Careful, Parents: Teen Body Image Predicts Adult Obesity

If you’re concerned about your teen’s weight, you might want to refrain from saying so.

A new study found that body image perceptions that people have in their teen years can play a large role in how healthy they are later in life – and can predict whether or not an individual will battle adult obesity.

The study

The 10-year research project followed teens into adulthood, assessing things like body satisfaction, eating habits and peer status. Researchers found that the less satisfied people were with their bodies as adolescents, the higher their chances were of becoming obese in later years.

The study included data on 2,134 young people, collected first at age 15 and then 10 years later at age 25. At the beginning of the study, 25.1 percent of females and 25.9 percent of males were considered overweight. After 10 years, the numbers had increased to 47.5 and 56.1 percent, respectively.

Results

Even adolescents who had not been overweight at the beginning of the study gained significant weight as a result of poor body image during teen years. Among participants who had not been obese as teens, 34.2 percent of the women and 45.4 percent of the men had become overweight 10 years later.

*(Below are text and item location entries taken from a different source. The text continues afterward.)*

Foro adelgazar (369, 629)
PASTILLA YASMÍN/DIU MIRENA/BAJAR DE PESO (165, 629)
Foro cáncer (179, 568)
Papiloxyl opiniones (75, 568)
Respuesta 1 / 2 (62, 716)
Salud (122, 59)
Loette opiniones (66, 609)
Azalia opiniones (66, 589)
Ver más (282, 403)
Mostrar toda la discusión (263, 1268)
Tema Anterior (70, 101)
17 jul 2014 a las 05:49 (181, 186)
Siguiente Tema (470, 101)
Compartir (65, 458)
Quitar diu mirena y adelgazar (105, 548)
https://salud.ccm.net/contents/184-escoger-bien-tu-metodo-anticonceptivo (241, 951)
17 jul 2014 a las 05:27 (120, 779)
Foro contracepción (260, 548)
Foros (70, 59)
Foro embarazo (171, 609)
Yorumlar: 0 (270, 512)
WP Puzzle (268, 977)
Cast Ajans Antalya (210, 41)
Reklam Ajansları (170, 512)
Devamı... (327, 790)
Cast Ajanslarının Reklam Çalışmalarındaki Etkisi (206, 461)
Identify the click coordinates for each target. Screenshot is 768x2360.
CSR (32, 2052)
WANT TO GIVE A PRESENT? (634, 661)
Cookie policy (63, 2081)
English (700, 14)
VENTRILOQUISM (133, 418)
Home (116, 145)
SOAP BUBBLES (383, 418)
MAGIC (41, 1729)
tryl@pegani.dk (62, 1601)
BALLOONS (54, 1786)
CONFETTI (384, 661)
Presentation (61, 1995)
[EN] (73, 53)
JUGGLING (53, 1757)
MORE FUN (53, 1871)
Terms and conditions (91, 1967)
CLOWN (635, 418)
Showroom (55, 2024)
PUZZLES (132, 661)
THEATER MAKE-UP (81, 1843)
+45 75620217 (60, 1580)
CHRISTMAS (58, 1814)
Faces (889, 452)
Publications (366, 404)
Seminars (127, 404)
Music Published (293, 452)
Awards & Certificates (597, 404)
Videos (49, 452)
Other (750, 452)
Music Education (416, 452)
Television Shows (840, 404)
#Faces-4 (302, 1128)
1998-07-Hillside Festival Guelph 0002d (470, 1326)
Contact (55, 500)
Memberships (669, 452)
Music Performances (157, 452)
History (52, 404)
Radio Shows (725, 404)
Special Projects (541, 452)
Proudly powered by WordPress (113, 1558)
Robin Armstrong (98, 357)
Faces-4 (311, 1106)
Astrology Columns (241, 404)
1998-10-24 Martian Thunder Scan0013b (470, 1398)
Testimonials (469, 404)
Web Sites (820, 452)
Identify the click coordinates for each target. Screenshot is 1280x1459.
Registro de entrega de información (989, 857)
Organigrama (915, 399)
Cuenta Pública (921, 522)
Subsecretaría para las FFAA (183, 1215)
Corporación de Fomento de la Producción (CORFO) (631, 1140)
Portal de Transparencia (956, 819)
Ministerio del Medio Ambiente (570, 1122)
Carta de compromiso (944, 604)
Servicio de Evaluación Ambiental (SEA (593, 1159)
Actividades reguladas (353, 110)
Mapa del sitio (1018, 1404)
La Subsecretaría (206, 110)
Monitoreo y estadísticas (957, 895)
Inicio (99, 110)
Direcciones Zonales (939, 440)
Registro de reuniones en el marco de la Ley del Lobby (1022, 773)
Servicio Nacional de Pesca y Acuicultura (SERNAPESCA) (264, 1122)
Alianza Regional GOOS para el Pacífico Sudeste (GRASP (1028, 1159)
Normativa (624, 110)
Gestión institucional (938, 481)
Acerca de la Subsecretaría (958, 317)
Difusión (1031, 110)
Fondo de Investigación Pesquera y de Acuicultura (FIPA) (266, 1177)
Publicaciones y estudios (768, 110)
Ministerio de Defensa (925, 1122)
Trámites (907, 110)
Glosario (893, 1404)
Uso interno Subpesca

Other factors like weight-related teasing, disordered eating habits, and poor food choices also led to a higher obesity risk.

Study author Virginia Quick, PhD, of the Eunice Kennedy Shriver National Institute of Health and Human Development in Bethesda, MD, elaborates:

Among females and males, higher levels of body dissatisfaction, weight concerns, unhealthy weight control behaviors, dieting, binge eating, weight-related teasing, and parental weight-related concerns and behaviors during adolescence, and/or increases in these factors over the 10-year study period predicted the incidence of overweight.

The study was published in the International Journal of Behavioral Nutrition and Physical Activity.